# Introduction to Python and Natural Language Technologies

__Laboratory 09, Transformers__

__April 14, 2020__

The starter code in this notebook is the same as in Assignment 8. The number of training epochs is increased.

Your task is to replace the model with a Transformer.

Transformer is known to perform worse than LSTMs on small datasets so do not be alarmed when you see a drop in performance.

If you successfully solved Assignment 8, you may start by replacing the starter code with your implementation.

Passing level: Task 1, 2

Extra level: Task 3, 4

## Task 1 - Replace LSTMClassifier with a Transformer-based encoder without positional encoding and attention masking.

We suggest reading this [tutorial](https://pytorch.org/tutorials/beginner/transformer_tutorial.html) first.
The tutorial is for a sequence-to-sequence model which can be easily adapted to sequence classification.
You can use the first output of the Transformer as the representation of the full word.

Make sure that the Transformer parameters are not hardwired.

Don't forget to rename the class since it's no longer an 'LSTM' classifier.
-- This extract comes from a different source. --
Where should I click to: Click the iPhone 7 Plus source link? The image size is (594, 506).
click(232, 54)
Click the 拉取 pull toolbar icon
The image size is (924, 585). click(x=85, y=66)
Try out a few options for the Transformer parameters and summarize your findings in a few sentences in the following cell.

YOUR ANSWER HERE

## Task 2 - Positional encoding

Add positional encoding to the Transformer. 
You can take inspiration from Lecture 9.

Make the base of the positional encoding (10000) by default configurable.

Try out a few options and summarize your findings in the following cell.

YOUR ANSWER HERE

## Task 3 - Attention masking

The Transformer does not need to put any attention weight on PAD symbols.
This can be done by supplying a mask to `TransformerEncoder`.

Add this mask and summarize your findings in the following cell.

YOUR ANSWER HERE

## Task 4 - Training improvement

Transformers are notoriously hard to train.

Try to improve the training process.
Here is an incomplete list of tricks that may improve the training process:
- learning rate decay
- different initialization
- warm up.

You are encouraged to find further tricks.

Try at least two tricks and summarize your findings. It does not matter if they do not improve the accuracy of the classifier.

YOUR ANSWER HERE

In [None]:
import pandas as pd
import numpy as np
import os
import sys
import subprocess
import matplotlib.pyplot as plt
import seaborn as sns

from collections import defaultdict

import torch
import torch.nn as nn
import torch.optim as optim

# Cloning the data repository

In [None]:
language = "hun"
unimorph_path = f"data/unimorph_{language}/"
pipe = subprocess.Popen(f"git clone git@github.com:unimorph/{language}.git {unimorph_path}",
                        shell=True, stderr=subprocess.PIPE, stdout=subprocess.PIPE)
stdout, stderr = pipe.communicate()
print(stdout.decode('utf8'))
print(stderr.decode('utf8'))

# Data loading

In [None]:
data = pd.read_table(f"{unimorph_path}/{language}", names=['lemma', 'infl', 'tags'], skip_blank_lines=True)

# Target extraction

In [None]:
def extract_target(tags_str):
    """Extracts target if present, returns None otherwise."""
    tags = tags_str.split(";")
    if tags[0] != 'V':
        return None
    if len(tags) < 6:
        return None
    return tags[1]
 
data['target'] = data.tags.apply(extract_target)

In [None]:
data = data[data.target.notnull()]

In [None]:
data['target'].value_counts()

# Train/dev/test set creation

We avoid lemma overlaps between the splits.

In [None]:
lemmas = data.lemma.unique()
len(lemmas), type(lemmas)

In [None]:
np.random.seed(12)
np.random.shuffle(lemmas)
train_size = int(0.8 * len(lemmas))
dev_size = int(0.1 * len(lemmas))
train_lemmas = lemmas[:train_size]
dev_lemmas = lemmas[train_size:train_size+dev_size]
test_lemmas = lemmas[train_size+dev_size:]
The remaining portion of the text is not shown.